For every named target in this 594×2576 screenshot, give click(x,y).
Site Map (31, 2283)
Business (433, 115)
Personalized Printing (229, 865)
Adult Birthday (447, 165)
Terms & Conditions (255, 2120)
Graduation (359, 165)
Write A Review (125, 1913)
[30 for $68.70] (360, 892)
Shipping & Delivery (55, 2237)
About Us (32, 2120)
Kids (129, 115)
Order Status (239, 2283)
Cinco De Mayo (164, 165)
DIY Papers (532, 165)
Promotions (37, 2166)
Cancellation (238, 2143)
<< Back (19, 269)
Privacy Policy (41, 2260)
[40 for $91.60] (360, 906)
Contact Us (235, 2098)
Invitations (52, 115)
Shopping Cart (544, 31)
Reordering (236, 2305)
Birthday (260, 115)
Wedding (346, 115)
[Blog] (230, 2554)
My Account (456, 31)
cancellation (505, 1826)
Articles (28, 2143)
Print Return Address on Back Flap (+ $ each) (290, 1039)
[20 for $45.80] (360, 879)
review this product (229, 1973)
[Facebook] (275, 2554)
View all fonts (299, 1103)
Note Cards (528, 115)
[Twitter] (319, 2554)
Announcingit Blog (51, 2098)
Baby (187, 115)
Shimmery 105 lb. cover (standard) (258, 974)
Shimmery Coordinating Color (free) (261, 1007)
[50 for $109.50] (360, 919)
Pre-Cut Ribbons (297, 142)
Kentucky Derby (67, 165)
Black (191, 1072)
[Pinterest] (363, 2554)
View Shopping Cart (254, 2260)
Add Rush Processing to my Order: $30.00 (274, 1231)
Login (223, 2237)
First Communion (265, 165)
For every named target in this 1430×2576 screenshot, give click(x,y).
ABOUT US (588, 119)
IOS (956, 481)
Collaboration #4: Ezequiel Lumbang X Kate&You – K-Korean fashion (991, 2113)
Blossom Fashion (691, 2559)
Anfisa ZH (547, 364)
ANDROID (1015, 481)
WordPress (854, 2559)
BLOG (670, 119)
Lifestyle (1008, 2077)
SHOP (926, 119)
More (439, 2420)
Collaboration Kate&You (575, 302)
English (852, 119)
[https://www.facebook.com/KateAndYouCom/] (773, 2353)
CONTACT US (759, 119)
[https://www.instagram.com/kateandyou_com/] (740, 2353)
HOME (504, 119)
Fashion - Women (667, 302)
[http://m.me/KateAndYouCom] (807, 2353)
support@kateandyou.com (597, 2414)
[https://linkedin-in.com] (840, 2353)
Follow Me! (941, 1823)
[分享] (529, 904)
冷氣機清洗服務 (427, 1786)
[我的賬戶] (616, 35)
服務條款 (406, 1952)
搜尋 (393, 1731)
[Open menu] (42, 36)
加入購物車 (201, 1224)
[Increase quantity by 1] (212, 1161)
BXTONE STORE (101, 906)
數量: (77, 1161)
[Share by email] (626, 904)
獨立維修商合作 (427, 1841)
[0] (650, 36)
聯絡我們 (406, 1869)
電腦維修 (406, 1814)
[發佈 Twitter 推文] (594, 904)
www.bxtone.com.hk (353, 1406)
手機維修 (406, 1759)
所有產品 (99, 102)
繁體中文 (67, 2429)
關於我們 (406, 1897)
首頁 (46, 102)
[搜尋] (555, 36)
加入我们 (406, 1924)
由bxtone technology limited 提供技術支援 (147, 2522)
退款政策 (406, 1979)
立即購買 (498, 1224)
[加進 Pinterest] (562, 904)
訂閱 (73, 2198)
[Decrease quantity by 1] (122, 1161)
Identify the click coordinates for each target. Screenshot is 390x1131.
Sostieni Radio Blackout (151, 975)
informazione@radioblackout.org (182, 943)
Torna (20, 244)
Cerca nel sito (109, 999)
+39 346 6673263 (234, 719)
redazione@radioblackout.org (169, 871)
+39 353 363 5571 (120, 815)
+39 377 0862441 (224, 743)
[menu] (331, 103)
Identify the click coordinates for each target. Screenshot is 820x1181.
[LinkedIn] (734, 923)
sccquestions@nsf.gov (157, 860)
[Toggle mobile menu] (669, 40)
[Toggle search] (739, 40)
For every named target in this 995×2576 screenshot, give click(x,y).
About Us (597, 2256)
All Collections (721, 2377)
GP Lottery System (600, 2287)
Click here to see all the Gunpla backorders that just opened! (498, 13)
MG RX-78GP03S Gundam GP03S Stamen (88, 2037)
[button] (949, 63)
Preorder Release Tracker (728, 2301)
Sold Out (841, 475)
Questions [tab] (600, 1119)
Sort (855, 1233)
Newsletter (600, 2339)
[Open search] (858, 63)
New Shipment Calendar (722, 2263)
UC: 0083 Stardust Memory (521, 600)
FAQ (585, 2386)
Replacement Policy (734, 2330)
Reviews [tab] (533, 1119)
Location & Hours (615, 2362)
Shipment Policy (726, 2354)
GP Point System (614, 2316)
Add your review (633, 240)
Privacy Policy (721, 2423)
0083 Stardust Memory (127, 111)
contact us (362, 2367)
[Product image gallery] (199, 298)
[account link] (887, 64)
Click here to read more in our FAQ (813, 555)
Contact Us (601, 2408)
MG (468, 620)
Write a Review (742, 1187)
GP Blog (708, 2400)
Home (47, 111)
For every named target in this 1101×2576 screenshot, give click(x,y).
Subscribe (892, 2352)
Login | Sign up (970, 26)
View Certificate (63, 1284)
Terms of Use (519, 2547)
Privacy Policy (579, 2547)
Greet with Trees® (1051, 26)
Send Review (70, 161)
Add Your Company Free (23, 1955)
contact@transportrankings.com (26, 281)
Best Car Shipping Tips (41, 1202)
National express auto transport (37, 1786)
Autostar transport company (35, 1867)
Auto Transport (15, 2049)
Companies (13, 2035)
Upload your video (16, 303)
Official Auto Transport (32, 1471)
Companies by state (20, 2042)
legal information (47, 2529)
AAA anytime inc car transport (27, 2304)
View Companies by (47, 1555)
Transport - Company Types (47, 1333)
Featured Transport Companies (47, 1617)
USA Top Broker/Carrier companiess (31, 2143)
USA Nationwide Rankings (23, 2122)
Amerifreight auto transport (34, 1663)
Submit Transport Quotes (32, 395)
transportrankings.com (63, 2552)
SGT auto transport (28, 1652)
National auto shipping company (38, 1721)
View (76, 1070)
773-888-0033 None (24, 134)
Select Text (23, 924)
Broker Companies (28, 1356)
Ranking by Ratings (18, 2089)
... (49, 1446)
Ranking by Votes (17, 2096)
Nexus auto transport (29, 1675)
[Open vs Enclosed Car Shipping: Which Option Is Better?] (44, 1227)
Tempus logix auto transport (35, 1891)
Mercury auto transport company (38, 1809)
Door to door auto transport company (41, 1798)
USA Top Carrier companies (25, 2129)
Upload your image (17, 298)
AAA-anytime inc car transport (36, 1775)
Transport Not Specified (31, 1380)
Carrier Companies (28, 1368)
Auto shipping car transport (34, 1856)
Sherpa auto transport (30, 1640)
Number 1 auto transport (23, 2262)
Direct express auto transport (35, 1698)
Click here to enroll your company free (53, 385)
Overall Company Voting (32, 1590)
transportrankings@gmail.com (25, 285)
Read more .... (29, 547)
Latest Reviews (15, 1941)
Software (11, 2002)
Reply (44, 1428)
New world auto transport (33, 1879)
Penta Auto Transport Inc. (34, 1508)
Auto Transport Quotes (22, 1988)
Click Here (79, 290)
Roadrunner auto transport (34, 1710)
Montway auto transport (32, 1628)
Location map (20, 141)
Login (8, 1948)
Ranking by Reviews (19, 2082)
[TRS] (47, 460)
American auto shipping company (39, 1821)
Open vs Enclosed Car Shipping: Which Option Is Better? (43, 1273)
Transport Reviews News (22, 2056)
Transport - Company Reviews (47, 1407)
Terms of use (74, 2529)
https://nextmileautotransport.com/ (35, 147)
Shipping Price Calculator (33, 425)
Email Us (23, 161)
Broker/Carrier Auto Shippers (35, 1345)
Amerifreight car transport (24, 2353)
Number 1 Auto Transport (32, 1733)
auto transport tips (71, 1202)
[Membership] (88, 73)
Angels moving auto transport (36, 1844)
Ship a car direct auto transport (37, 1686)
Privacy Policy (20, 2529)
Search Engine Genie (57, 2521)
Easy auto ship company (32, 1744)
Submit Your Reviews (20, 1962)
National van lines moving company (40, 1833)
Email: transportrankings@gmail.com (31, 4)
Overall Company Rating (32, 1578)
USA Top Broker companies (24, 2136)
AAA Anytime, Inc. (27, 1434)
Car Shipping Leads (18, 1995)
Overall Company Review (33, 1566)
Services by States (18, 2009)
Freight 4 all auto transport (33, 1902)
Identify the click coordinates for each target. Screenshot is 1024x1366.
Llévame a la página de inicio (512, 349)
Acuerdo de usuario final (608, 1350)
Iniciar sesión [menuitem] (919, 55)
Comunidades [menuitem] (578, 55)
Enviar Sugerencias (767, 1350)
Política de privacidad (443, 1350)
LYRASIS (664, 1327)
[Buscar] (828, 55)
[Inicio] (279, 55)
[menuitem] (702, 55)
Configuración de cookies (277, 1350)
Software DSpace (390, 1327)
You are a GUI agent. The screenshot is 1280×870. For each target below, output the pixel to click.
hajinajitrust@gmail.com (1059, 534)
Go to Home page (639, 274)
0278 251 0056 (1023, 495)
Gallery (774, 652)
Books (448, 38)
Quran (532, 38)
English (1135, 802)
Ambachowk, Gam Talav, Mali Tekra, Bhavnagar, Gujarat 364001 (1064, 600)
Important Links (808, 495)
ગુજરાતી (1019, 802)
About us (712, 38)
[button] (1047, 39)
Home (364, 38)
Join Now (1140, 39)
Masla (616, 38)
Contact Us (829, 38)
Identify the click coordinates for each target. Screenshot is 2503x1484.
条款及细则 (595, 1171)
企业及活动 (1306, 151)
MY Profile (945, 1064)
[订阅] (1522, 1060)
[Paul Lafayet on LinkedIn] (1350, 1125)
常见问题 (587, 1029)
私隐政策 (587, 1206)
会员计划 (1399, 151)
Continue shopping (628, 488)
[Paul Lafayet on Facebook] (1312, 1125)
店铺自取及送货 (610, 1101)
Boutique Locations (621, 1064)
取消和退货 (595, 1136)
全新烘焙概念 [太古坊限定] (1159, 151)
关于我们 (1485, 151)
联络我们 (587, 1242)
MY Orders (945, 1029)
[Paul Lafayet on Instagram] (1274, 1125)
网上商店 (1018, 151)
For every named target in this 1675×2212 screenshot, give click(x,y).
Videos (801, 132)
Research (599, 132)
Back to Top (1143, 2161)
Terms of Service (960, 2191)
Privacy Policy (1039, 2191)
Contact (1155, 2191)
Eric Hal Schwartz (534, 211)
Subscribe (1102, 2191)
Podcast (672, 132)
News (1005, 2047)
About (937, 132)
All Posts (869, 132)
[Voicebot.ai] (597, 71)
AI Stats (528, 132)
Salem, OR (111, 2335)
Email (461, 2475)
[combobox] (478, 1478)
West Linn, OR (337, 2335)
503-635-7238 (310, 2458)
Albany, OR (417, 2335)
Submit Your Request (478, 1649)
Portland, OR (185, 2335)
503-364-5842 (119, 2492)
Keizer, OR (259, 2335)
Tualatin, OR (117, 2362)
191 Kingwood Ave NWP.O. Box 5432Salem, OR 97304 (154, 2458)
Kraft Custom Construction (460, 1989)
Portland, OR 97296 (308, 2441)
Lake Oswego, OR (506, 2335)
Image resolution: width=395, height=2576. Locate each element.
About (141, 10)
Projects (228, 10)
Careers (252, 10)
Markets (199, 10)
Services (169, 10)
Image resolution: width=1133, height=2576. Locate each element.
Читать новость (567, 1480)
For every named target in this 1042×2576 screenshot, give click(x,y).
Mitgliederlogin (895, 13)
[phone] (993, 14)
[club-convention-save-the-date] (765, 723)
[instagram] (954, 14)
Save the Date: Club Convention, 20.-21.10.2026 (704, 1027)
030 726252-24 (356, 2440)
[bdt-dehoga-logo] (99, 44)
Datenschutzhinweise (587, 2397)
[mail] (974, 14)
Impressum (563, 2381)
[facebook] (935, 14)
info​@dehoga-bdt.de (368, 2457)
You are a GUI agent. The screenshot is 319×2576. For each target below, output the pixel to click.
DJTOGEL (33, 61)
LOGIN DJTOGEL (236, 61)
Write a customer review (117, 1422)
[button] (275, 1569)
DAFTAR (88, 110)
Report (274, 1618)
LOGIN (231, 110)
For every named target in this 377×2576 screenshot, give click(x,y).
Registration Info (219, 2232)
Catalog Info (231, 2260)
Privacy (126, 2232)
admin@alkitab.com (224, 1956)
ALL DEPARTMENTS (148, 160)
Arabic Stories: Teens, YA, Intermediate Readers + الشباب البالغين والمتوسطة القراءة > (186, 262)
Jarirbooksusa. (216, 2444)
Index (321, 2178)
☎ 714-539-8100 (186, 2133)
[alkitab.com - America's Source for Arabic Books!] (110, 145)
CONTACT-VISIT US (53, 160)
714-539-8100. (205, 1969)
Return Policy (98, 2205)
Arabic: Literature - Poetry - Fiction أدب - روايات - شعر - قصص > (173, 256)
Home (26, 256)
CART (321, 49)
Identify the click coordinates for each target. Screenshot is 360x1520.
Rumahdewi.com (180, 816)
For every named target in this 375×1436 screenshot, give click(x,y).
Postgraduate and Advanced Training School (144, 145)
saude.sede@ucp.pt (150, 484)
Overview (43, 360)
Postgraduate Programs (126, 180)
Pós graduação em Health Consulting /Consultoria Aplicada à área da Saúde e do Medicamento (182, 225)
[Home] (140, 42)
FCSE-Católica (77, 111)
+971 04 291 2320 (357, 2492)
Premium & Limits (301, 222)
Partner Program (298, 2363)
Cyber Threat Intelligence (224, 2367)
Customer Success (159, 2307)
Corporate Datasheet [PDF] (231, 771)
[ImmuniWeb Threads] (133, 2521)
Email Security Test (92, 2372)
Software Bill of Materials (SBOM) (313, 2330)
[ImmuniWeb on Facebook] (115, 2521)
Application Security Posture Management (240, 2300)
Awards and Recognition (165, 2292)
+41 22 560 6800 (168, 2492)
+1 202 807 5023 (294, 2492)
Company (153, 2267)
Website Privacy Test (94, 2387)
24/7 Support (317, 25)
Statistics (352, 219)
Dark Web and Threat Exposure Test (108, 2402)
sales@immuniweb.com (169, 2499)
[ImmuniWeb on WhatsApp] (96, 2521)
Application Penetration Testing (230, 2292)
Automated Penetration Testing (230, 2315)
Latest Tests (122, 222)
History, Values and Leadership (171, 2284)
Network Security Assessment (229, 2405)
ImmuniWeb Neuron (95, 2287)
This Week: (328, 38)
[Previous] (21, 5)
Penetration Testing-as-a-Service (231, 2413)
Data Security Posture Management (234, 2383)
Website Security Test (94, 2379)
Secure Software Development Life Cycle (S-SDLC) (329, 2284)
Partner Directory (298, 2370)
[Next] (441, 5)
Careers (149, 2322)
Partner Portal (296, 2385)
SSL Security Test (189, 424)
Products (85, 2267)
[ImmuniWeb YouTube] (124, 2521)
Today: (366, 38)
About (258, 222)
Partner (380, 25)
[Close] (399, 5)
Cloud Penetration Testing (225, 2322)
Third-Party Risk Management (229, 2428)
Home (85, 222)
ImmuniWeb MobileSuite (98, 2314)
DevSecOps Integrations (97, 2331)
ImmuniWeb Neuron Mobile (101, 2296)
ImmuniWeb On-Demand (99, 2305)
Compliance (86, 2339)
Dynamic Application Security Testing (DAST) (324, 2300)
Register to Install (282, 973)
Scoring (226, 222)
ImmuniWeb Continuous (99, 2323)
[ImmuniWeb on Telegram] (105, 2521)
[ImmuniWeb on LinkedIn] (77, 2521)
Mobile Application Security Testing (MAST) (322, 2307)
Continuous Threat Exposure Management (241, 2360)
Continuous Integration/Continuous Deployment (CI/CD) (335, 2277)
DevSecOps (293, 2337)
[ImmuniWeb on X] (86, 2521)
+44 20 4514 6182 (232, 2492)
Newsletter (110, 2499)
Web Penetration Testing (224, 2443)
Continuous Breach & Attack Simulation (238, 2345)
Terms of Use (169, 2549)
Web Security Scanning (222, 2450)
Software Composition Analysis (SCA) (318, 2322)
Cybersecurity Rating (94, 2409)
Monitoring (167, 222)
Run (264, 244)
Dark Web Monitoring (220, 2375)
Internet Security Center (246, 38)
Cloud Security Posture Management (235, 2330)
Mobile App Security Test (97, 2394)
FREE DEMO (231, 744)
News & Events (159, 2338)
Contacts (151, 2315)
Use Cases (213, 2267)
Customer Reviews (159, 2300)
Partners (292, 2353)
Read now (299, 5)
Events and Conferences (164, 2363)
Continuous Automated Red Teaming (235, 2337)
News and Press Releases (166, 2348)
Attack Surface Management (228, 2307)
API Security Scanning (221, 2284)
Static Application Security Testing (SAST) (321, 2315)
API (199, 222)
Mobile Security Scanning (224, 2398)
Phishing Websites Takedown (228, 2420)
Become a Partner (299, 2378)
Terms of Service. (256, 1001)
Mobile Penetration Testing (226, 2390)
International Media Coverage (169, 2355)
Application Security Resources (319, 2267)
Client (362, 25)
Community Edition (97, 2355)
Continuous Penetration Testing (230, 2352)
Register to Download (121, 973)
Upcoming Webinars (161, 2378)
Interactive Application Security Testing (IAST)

● **Exercise instructions**:
Find the word "Identify" in the records. Copy every line it appears in.

● **Output below**:
Identify the click coordinates for each target. Screenshot is 390x1131.
Identify the click coordinates for each target. Screenshot is 820x1181.
Identify the click coordinates for each target. Screenshot is 1024x1366.
Identify the click coordinates for each target. Screenshot is 2503x1484.
Identify the click coordinates for each target. Screenshot is 360x1520.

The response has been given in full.